Find all lines in the records that include the word "satin", and copy them out.

##### Records to process

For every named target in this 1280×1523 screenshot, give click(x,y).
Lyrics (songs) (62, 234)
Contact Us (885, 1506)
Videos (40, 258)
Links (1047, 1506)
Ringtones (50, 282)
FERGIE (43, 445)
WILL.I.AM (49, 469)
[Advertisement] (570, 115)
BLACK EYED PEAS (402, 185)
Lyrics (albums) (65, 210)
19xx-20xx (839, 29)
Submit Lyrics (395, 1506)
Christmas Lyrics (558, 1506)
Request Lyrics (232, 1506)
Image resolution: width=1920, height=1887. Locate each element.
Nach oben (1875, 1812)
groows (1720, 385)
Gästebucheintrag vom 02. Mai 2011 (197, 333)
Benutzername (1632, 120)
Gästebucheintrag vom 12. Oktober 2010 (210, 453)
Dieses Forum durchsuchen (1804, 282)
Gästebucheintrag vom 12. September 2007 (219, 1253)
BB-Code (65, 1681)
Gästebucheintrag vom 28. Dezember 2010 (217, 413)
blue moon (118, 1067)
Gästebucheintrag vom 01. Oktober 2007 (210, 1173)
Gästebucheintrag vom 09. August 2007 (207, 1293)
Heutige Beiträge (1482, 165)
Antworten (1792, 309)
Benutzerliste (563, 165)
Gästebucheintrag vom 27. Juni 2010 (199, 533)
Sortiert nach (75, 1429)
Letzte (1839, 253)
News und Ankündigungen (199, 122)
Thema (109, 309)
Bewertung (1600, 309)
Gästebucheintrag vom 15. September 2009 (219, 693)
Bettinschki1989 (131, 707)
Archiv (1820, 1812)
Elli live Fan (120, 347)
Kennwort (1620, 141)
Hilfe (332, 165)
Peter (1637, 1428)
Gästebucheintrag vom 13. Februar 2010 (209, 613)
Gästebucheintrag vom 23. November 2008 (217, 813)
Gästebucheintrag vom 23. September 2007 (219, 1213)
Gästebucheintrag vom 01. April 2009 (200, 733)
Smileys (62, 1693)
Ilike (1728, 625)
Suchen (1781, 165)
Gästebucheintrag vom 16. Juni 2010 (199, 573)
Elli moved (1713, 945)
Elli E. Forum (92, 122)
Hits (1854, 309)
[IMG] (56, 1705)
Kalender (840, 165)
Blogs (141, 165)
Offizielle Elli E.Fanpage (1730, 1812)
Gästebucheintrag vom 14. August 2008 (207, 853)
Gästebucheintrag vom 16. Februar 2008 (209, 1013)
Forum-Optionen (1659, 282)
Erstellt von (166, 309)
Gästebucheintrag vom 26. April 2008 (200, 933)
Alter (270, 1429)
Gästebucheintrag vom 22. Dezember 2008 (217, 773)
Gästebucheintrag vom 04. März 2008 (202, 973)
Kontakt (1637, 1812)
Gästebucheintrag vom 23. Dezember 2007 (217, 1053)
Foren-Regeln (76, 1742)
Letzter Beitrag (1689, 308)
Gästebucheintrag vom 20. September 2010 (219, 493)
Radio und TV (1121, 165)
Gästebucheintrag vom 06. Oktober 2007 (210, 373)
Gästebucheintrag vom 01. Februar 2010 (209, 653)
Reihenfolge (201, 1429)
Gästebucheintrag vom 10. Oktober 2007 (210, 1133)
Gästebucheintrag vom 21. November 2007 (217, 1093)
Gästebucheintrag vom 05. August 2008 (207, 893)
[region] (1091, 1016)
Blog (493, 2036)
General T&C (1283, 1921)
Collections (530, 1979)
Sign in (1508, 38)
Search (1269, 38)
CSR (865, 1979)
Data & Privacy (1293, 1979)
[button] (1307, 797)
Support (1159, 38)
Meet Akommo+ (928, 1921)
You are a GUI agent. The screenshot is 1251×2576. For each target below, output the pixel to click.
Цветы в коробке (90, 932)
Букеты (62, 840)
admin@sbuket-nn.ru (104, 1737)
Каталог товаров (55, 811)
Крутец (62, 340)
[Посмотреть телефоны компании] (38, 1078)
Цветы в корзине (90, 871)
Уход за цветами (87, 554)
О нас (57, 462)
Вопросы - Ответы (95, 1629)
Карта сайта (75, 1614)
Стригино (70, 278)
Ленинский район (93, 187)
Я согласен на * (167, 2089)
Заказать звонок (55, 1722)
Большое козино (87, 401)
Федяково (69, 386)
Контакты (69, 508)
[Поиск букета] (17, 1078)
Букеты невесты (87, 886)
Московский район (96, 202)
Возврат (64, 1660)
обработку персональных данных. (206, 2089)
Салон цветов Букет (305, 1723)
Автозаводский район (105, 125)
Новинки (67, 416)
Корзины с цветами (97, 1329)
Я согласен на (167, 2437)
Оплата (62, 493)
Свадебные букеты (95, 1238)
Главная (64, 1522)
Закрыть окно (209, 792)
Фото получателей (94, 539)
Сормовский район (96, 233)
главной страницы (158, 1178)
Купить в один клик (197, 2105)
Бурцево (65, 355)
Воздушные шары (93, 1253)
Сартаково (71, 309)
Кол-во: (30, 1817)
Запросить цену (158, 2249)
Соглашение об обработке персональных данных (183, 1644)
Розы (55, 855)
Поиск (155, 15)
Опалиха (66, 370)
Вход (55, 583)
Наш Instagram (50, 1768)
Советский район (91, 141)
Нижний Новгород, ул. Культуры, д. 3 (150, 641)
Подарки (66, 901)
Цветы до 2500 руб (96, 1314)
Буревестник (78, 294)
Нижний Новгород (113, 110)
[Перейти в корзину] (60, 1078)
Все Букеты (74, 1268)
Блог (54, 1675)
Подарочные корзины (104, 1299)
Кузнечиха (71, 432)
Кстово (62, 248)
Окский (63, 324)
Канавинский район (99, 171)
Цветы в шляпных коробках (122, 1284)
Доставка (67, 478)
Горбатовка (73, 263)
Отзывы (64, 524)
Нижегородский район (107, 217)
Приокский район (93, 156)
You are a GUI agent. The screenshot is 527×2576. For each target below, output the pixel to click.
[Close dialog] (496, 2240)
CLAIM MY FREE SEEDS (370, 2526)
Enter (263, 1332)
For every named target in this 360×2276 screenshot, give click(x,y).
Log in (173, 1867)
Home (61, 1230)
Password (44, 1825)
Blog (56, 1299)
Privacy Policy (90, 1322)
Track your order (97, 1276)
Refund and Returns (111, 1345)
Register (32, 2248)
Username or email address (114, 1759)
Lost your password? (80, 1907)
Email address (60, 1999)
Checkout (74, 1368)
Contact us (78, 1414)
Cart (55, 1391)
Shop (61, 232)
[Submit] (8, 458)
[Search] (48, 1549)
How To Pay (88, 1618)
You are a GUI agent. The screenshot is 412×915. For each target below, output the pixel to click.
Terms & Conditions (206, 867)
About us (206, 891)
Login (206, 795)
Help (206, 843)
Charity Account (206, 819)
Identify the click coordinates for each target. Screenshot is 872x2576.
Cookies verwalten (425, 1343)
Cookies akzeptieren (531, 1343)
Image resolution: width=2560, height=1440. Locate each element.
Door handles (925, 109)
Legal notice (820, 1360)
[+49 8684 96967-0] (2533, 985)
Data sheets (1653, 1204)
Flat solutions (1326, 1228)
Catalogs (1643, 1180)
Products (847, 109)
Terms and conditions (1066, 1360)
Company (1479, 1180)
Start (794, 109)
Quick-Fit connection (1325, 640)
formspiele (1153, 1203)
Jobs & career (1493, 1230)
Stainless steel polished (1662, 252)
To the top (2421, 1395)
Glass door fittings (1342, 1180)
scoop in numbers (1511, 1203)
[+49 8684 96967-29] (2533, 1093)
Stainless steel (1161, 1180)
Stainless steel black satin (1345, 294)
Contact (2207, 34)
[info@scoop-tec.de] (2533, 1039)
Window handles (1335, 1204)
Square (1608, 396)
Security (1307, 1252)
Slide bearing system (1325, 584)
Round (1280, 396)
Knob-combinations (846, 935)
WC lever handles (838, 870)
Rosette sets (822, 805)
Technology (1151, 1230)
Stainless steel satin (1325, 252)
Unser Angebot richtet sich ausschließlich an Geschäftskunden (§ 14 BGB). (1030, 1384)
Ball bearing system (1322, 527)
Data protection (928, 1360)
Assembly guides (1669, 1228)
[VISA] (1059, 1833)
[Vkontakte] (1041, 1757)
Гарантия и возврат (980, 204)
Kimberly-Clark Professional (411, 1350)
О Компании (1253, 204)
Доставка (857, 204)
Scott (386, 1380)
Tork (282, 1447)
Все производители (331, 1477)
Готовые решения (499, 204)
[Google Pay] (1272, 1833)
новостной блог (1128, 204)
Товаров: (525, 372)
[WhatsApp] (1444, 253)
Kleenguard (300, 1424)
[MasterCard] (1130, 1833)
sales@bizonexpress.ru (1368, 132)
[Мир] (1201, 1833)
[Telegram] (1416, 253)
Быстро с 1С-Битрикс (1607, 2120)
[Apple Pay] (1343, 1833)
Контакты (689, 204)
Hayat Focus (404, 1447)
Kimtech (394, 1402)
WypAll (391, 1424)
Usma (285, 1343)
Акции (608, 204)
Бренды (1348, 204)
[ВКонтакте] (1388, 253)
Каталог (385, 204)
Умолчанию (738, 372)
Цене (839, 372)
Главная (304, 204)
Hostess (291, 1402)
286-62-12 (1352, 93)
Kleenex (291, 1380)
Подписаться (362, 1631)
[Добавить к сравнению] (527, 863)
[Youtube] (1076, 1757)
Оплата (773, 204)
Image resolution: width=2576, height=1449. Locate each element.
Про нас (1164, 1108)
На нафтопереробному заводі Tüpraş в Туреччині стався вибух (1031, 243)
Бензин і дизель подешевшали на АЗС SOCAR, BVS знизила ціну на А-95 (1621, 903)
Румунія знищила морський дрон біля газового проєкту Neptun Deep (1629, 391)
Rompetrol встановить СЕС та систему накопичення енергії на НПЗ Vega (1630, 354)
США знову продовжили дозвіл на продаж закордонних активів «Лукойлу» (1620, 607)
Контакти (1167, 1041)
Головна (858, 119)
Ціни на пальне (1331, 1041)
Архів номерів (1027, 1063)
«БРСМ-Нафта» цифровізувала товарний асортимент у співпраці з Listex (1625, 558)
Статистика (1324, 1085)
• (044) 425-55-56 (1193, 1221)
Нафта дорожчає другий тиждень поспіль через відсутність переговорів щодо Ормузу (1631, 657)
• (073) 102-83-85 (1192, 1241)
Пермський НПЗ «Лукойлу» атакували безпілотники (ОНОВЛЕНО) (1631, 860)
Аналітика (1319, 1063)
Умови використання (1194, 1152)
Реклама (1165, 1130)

##########

■ Exercise result ■
Stainless steel black satin (1345, 294)
Stainless steel satin (1325, 252)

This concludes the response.